Decision: Use coordinator + worker patterns for complex agents. plan, implement, review, and refine delegate to focused worker sub-agents with isolated context and parallel fan-out where tasks are independent.

Trade-off: More agent files and orchestration logic in exchange for cleaner context boundaries, lower bias during validation, and lower latency for independent checks.

ADR 0013: Harness Learnings Proposed

Problem: Agents repeat the same self-correction loop session after session because there is no mechanism to capture and consult codebase-specific operational knowledge across sessions.

Priorities: (1) Zero-friction capture, (2) Immediate availability, (3) Whole-lifecycle coverage, (4) Self-curation, (5) Path to durability, (6) Low context cost, (7) Consistency with existing patterns.

Decision: Store learnings in .memory/harness-learnings.md (workspace-local, structured markdown) via a new harness-learnings skill. Two-tier lifecycle: Tier 1 captures with confidence scoring and auto-pruning; Tier 2 promotes proven learnings to permanent harness controls (instructions, hooks, skill amendments) via devsquad.extend.

Trade-off: Workspace-local file means learnings do not automatically propagate across team members; the Tier 2 promotion path is the mechanism for sharing.
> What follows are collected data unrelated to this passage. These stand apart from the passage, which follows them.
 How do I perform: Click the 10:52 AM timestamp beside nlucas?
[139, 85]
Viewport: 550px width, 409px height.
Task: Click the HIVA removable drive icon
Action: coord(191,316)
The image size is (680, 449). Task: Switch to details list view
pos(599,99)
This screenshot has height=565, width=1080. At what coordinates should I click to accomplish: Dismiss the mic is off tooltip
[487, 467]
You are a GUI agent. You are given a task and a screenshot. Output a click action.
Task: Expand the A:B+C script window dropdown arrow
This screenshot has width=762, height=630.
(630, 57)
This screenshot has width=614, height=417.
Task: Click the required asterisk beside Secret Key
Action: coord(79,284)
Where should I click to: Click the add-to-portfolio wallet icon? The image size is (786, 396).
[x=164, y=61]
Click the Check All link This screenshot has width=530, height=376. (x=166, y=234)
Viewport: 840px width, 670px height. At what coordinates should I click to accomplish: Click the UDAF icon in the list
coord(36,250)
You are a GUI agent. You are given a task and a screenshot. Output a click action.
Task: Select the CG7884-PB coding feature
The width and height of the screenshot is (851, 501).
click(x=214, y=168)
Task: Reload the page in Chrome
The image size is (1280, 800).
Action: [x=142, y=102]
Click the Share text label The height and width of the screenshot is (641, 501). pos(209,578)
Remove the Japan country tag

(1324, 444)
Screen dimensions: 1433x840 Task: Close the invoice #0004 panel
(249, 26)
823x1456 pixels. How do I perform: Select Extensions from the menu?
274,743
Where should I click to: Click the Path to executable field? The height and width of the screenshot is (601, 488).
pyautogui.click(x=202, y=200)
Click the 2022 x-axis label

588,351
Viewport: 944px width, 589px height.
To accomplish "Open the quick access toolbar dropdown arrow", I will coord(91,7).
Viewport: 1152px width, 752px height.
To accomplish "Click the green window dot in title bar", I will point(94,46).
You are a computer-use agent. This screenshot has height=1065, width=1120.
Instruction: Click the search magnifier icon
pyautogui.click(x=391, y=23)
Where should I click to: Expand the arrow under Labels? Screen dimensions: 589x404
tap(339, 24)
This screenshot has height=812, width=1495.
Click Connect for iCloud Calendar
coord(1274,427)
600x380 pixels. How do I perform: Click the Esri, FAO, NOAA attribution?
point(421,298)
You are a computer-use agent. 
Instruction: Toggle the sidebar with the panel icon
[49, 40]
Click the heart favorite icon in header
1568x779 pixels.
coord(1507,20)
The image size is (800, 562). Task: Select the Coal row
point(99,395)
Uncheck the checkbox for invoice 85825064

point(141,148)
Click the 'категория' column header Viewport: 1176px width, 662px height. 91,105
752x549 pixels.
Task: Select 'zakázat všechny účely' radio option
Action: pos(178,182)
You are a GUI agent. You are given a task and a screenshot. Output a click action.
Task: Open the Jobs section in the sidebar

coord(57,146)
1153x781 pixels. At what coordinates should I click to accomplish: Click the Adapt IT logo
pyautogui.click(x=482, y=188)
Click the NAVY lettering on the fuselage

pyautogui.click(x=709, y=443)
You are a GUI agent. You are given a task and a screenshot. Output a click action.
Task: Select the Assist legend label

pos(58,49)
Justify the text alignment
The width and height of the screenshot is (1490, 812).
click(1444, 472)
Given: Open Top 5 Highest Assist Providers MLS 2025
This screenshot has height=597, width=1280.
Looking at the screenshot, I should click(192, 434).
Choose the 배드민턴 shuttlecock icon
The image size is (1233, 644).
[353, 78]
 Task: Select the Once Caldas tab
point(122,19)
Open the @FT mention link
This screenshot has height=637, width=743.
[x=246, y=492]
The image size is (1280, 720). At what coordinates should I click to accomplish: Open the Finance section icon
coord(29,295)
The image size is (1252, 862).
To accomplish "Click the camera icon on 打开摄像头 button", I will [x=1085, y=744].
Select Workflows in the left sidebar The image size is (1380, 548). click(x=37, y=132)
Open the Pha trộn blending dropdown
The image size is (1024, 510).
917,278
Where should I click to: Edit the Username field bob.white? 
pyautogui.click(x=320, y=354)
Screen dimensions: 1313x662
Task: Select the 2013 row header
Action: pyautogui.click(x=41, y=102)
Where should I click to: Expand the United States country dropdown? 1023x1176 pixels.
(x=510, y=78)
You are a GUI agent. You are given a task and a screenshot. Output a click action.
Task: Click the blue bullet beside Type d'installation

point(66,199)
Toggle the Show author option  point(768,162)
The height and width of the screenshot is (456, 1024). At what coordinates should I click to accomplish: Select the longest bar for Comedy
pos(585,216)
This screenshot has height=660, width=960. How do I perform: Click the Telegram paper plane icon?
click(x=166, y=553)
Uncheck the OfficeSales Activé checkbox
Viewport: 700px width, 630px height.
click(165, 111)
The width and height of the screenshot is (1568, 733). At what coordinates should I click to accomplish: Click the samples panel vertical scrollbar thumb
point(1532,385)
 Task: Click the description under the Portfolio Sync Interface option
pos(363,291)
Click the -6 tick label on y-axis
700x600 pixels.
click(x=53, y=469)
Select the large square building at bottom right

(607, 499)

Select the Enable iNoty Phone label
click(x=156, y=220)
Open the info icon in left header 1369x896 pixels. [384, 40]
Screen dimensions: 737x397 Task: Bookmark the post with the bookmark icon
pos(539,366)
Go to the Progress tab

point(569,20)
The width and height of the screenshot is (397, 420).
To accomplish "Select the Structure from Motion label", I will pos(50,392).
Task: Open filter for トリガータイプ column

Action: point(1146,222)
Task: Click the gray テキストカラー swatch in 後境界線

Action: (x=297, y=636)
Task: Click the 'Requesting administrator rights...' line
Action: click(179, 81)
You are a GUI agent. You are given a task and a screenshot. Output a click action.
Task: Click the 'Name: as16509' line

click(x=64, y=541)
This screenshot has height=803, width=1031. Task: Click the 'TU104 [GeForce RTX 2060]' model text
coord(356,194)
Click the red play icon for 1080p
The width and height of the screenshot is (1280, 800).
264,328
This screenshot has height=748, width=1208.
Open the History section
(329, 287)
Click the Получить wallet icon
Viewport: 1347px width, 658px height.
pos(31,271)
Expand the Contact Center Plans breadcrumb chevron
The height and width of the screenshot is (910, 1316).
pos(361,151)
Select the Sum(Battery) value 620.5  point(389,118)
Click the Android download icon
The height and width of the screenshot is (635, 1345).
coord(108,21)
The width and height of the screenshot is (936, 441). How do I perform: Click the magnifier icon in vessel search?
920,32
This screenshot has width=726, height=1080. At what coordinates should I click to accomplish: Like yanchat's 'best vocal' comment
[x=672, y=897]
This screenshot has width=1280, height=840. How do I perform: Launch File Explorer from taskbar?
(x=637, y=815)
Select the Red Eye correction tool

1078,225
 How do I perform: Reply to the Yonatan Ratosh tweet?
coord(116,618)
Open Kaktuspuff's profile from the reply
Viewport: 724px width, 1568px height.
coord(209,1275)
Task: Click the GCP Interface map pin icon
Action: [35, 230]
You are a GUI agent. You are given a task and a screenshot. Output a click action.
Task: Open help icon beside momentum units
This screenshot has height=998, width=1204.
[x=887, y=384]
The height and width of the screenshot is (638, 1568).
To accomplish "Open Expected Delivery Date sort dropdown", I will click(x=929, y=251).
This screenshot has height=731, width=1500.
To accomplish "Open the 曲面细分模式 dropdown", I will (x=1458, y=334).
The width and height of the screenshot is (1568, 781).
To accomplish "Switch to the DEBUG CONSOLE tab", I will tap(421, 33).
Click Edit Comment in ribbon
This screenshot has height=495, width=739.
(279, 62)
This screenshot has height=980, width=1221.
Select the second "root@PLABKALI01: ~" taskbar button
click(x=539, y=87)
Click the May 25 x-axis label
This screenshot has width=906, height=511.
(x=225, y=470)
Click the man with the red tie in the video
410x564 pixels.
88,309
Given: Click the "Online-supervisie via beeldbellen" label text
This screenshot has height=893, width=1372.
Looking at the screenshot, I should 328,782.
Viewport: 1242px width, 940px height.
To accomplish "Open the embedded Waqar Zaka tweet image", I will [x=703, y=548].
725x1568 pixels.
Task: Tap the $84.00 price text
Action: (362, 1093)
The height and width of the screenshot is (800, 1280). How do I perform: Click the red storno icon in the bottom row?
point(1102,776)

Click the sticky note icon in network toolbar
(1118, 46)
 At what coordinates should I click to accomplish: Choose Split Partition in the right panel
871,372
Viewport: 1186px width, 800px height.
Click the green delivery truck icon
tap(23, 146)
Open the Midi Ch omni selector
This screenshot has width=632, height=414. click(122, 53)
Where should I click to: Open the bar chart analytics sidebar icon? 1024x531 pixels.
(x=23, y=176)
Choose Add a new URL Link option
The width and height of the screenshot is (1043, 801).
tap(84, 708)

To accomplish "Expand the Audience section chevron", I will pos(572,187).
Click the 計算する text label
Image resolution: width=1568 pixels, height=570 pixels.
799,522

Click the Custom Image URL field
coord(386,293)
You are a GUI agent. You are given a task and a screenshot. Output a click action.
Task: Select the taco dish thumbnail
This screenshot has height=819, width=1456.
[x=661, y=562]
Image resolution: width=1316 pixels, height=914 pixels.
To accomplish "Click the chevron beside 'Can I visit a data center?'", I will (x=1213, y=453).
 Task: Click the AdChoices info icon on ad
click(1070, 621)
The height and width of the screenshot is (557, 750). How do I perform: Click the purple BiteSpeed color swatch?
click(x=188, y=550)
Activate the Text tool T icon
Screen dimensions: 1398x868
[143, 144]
Accepted in exchange for zero-friction capture and immediate availability without release cycles.

ADR 0014: Agent Intent Governance Accepted

Problem: Framework agents had no declared behavioral envelope; consumer specs describing AI-agent capabilities had no template fragment for the same; failures accumulated as prompt patches rather than structural amendments.

Priorities: (1) Preserve the existing SDD spine (no phase rename), (2) Close the agent-class governance gap both internally and externally, (3) Avoid ceremony for non-agent specs, (4) Keep changes additive and non-breaking, (5) Make failures diagnosable by upstream artifact.

Decision: Selective adoption from “The Architecture of Intent” (Marcel Aldecoa). ## Behavioral Constraints body section on user-facing agents (rules tools: cannot enforce). ## Composition body section with cross-component invariants on coordinators. Spec Evolution Log in feature and migration spec templates. Gated AI Cost Posture block in the feature spec template (model-tier, latency budget, prompt stability, cost ceiling, escalation) for specs that embed AI behavior. Three-category upstream-artifact failure taxonomy (spec, validation, agent) in debugging-recovery.

Trade-off: Imports the load-bearing AoI principles for agent-class governance without adopting the four AoI signal metrics, custom frontmatter scalars, pattern taxonomy, or phase rename. Non-agent specs are unaffected.